It could be worse: we could be Alberta
Except for a year spent in North Africa, I’ve lived my whole life along the line from Brantford to Toronto, with Hamilton as the midpoint. It’s much the same in my family tree, with roots in quaint pastorals like Lambton County, Fullarton Township, Highland Creek and Glengarry County. I suppose this makes me a died-inthe-wool Southern Ontarian, right back to my great-great-grandparents.
This Southern Ontarian-ness doesn’t always sit well with me here in generation X. The highways, the industrial parks, the strip malls, the urban sprawl, the gridlock, the smog … there are a lot of things about this part of the province that I’m not proud of. They’re like the embarrassing relatives I wish wouldn’t come to the reunion.

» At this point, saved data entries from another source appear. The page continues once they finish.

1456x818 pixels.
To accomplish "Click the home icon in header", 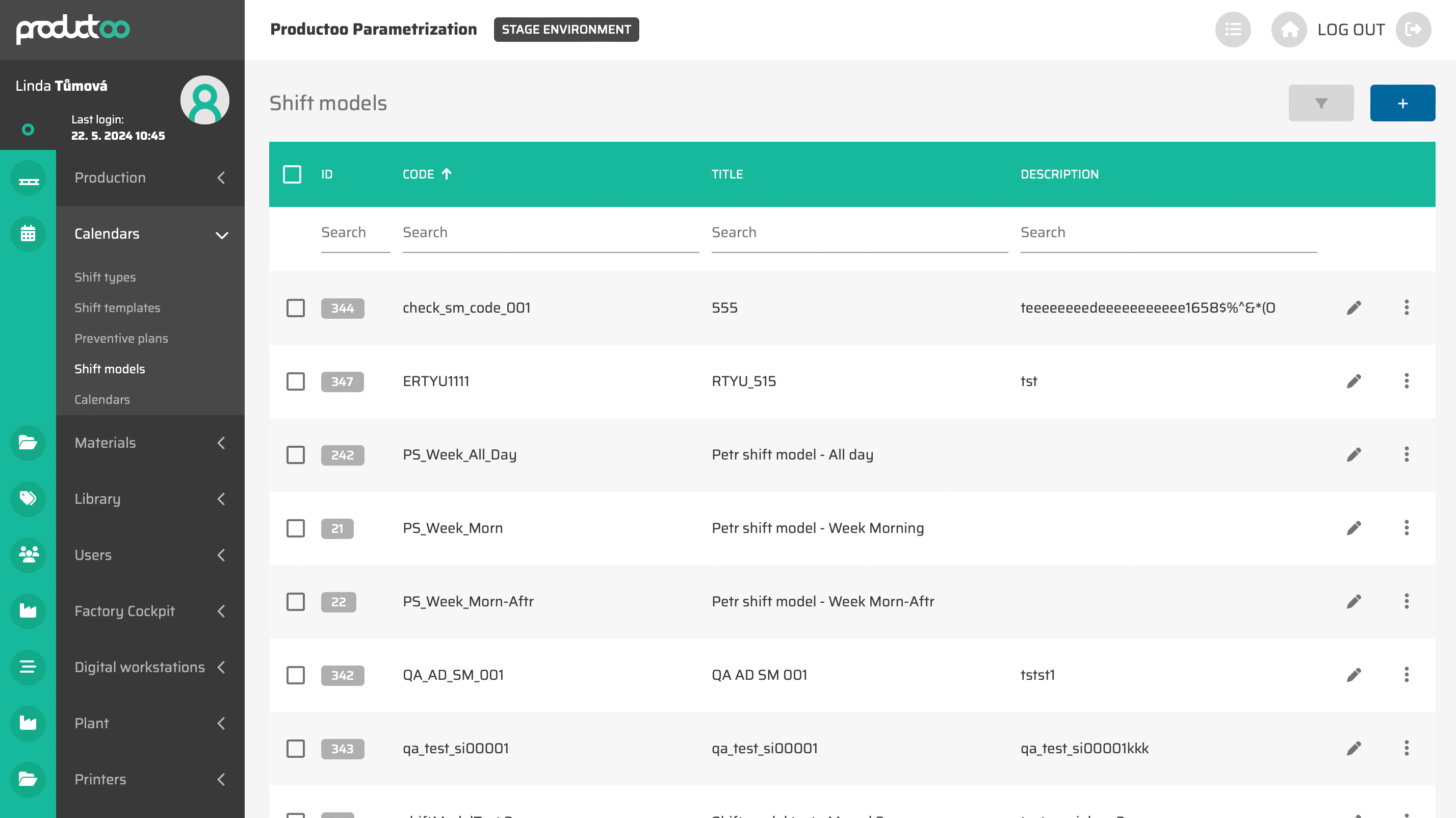I will pos(1288,30).
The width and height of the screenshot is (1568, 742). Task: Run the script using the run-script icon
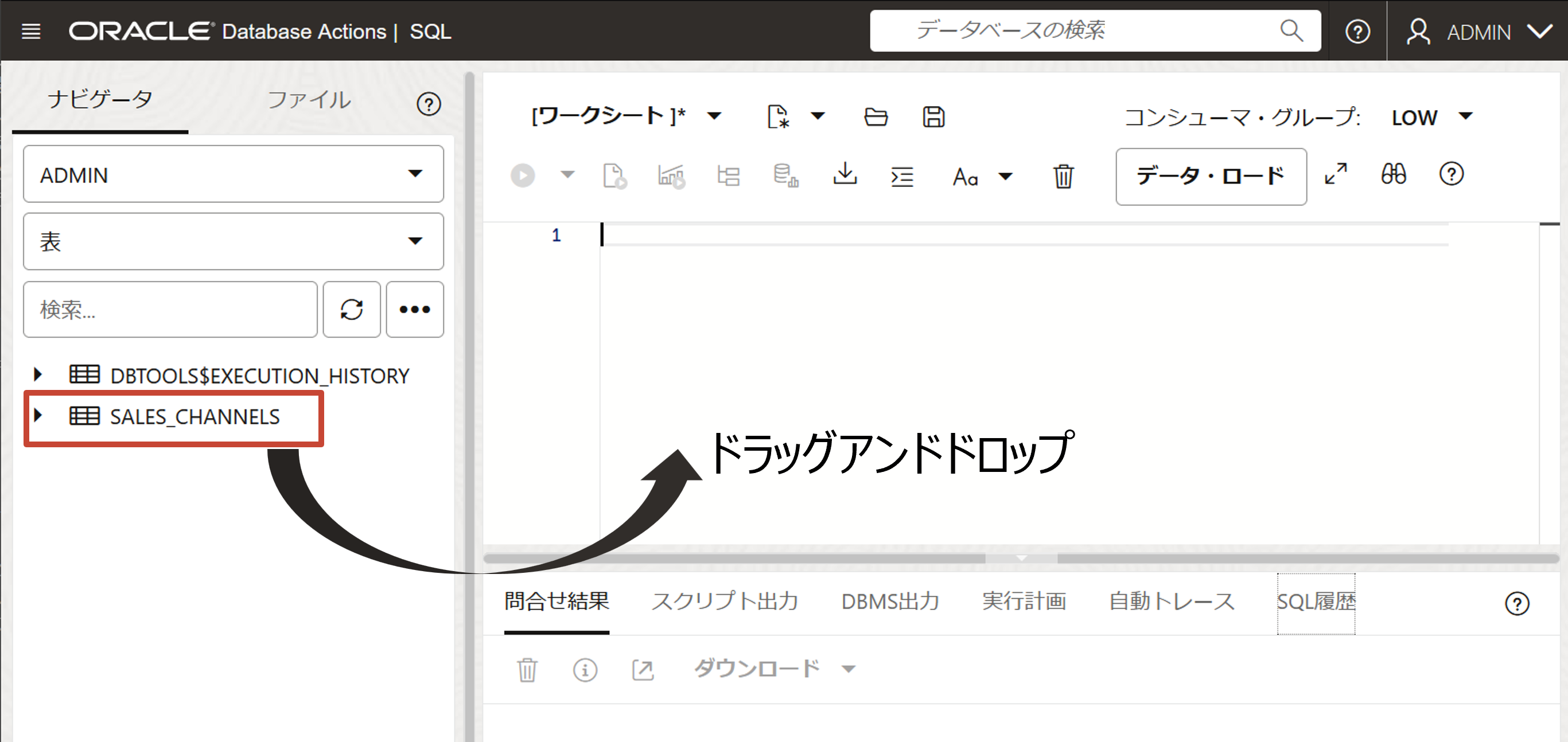[x=614, y=176]
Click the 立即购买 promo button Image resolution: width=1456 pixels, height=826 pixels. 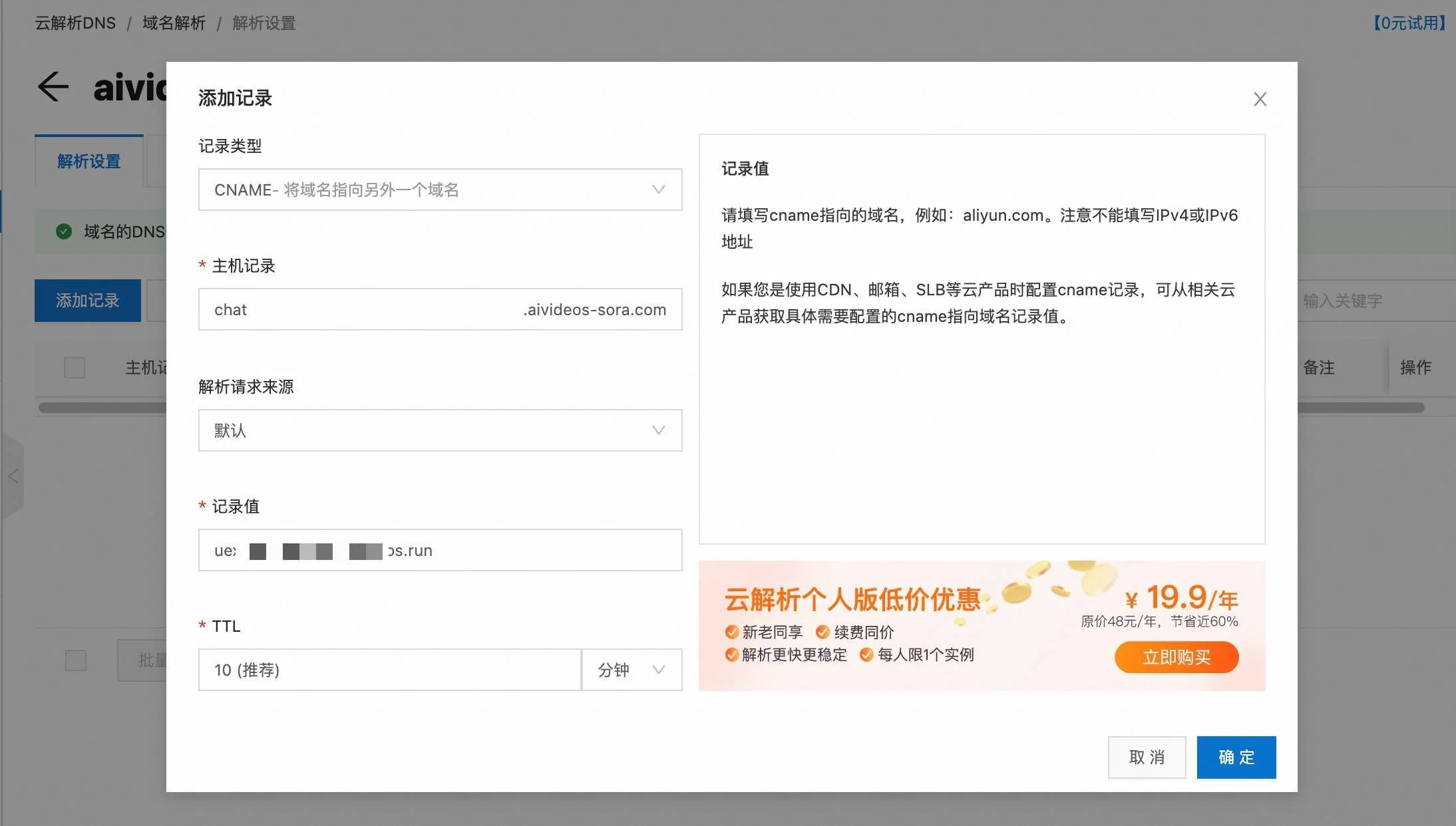tap(1176, 657)
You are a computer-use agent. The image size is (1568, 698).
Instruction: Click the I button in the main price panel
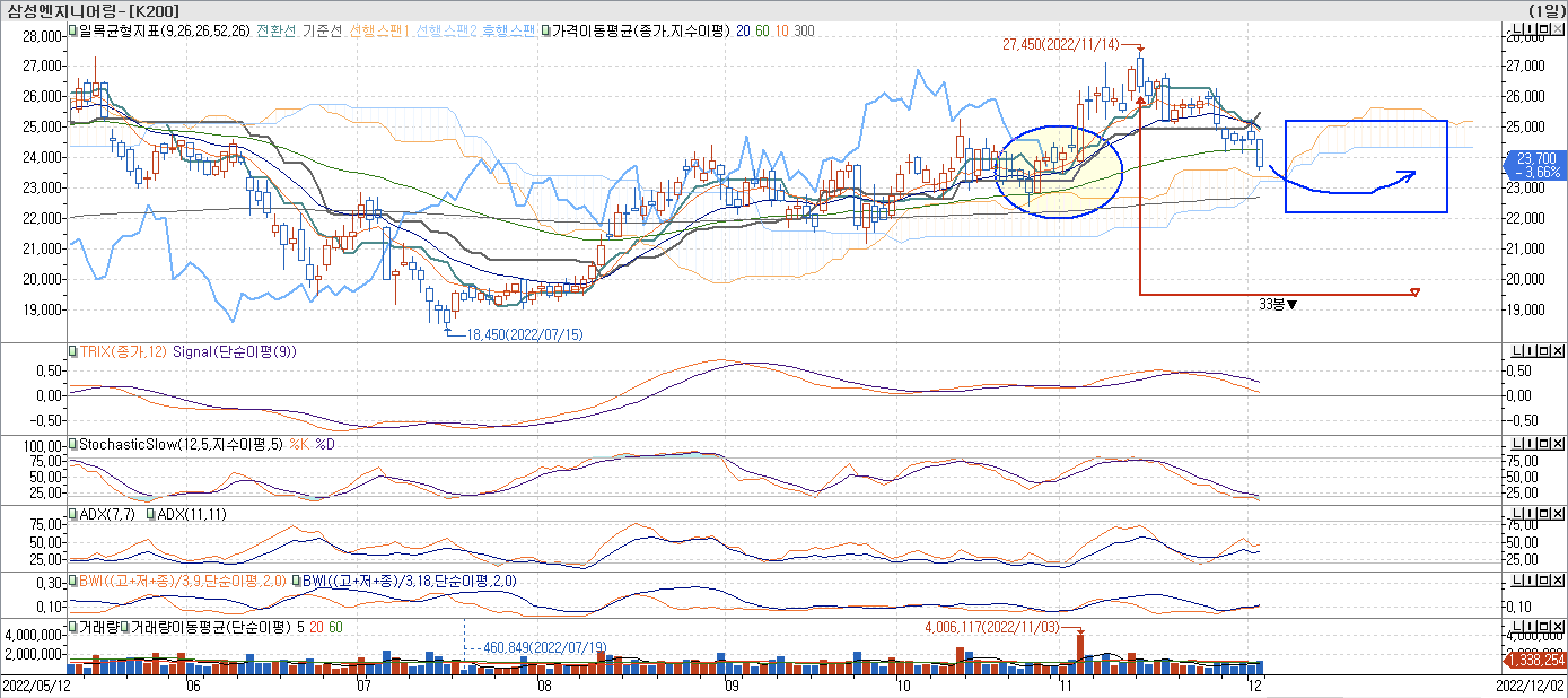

More than anything, though, I’m embarrassed by Doug Ford. I’m embarrassed that an estimated 36 per cent of Ontarians would vote for this man — this ignorant boor who associates with misogynists, racists and homophobes; who greasily congratulates the premier on her smile during an election debate; who gives tax cuts to the rich; and who thinks promising beer-for-a-buck is a valid component of an election platform here, where almost a million children live in poverty. I’m embarrassed that Trump’s been in office across the border for 17 months, and instead of being horrified, a third of us want a close version of him running our province.
But I’ve started thinking that it could be worse. We could be Alberta.
Recently, an Albertan emailed to tell me that my column about the Trans Mountain pipeline was the only article she could find that supported British Columbia’s opposition to the pipeline. Hers is a province, she wrote, that gets angry about David Suzuki being awarded an honorary degree at the University of Alberta because he’s dared to criticize the oil industry. Hers is a province, she wrote, where elementary schoolchildren are given pamphlets about all the wonderful things that the oil industry creates — things like teddy bears and beach balls. She told me that on some days, she feels like she’s drowning, living in a province that continues to support Big Oil with rhetoric and bullying, and not a hint of shame.
The reality is that Alberta gets most of its power from burning fossil fuels, so it emits 47 million tonnes of greenhouse gases (CO2e) per year just from electricity and heat generation. Fully half of its electricity comes from burning coal. Its mining and oil and gas industry emissions from extraction and industry byproducts sit at 110 million tonnes of CO2e per year. And then there are the cows: Alberta raises 41 per cent of the cattle and calves in Canada — the livestock that happens to produce more CO2e than any other.
Ontario, despite having more than three times the population of Alberta, is responsible for 23 per cent of Canada’s CO2e, while Alberta is responsible for 38 per cent (more than any other province). Without putting too fine a point on it: despite the research, despite the warnings, despite the forest fires, Alberta has steadfastly dragged us further and further into a dangerous future. And yet it demands to be supported as it keeps right on dragging.
Ontario has closed its coal-fired plants. Alberta still has seven of them. The Wynne government said no to the proposed GTA West highway despite Ontario’s entrenched auto culture, because it would only have put more cars on the road. When my husband and I took advantage of provincial grants for solar panels and geothermal heating, we put money into local companies from Kitchener and Caledonia (respectively) that installed Ontario-made renewable technologies. This is one of the ways a government can build a sustainable economy, rather than shut its eyes to science and progress.
Is this enough? No. Wynne’s government proposed two initiatives that would have led to more improvement, but they went nowhere: if passed, Bill 151 would have made producers of waste pay for the recycling of their waste, which would no doubt have decreased how much waste they produce. The government’s “Wastefree Ontario” plan would have forced industrial, institutional and commercial sectors to compost their organic waste (just think of the millions of garbage bags full of coffee grounds alone that would be diverted from landfills). It’s kind of souldestroying, to think about these fumbles.
But at the same time, after I got that email from Alberta, I felt better about my province.
The Trudeau government is spending $4.5 billion of Canadian taxpayers’ money to give Alberta a pipeline so that Alberta will agree to lower its outsized emissions, all the while saying this incongruity is good for Canada. This isn’t just rhetoric, this is dogged insincerity of tragic proportions. And Alberta stamps its feet and calls B.C. reckless and irresponsible.